■ **Exercise directions**: The records are to be copied from the line that contains "Task: Click the sun with flower badge icon" through their last line, word for word, with every picture left out.

■ **Available data**:
+-------+

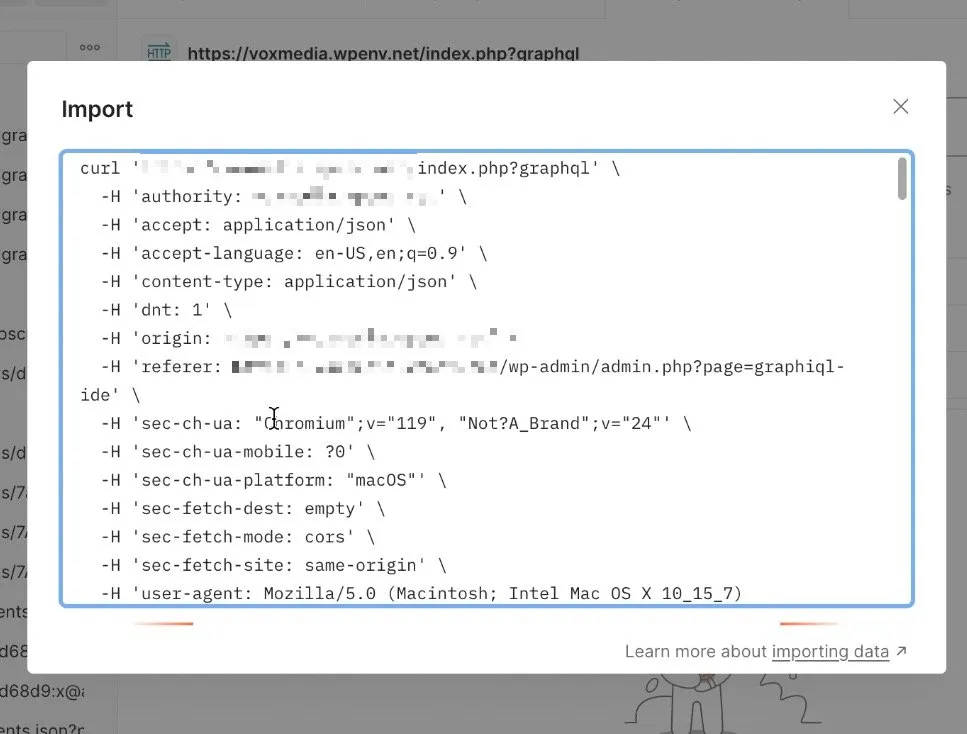Click the HTTP request icon beside the URL
This screenshot has width=967, height=734.
coord(158,52)
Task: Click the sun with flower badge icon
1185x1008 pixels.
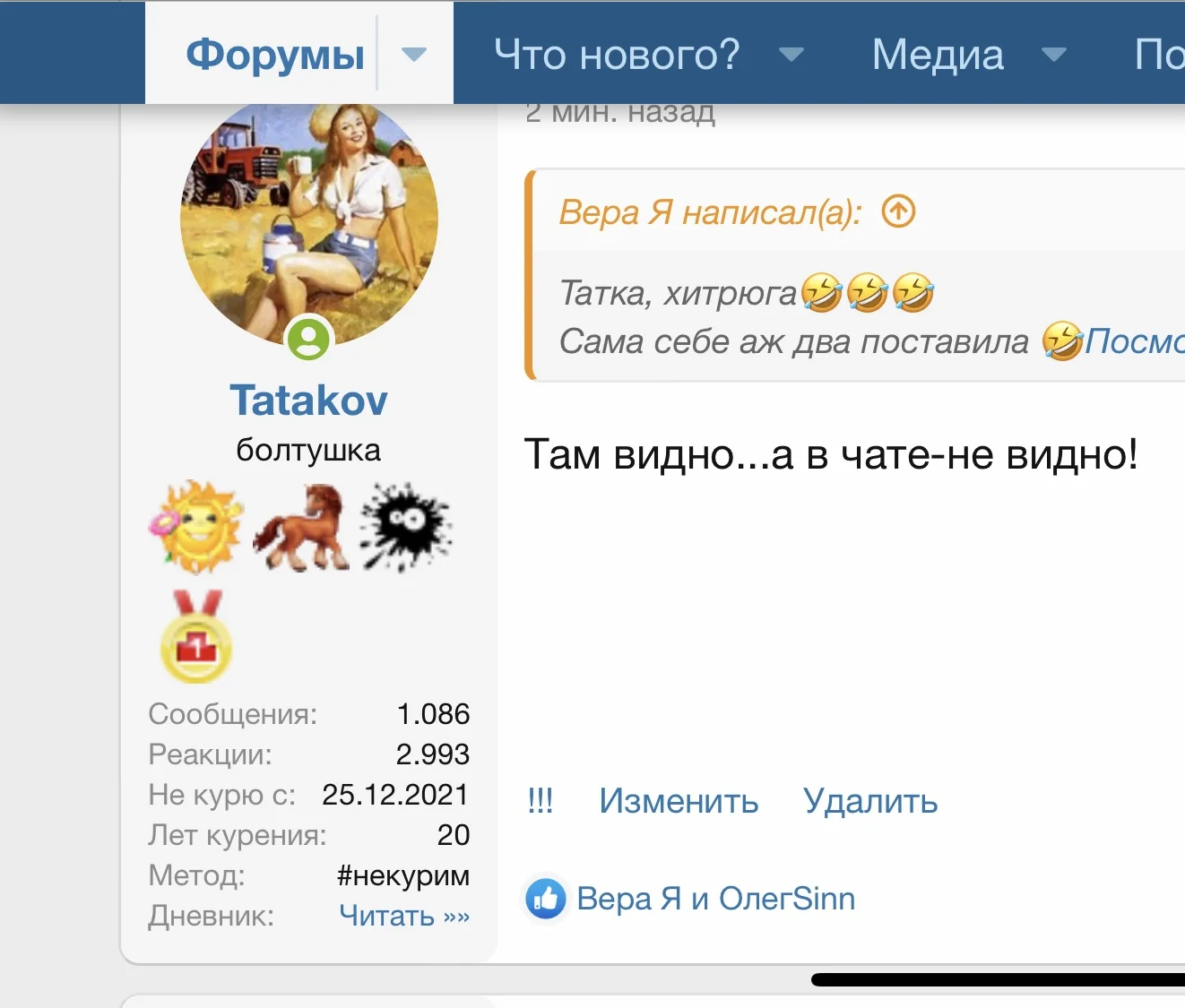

+-------+

■ **Finished exercise**:
Task: Click the sun with flower badge icon
1185x1008 pixels.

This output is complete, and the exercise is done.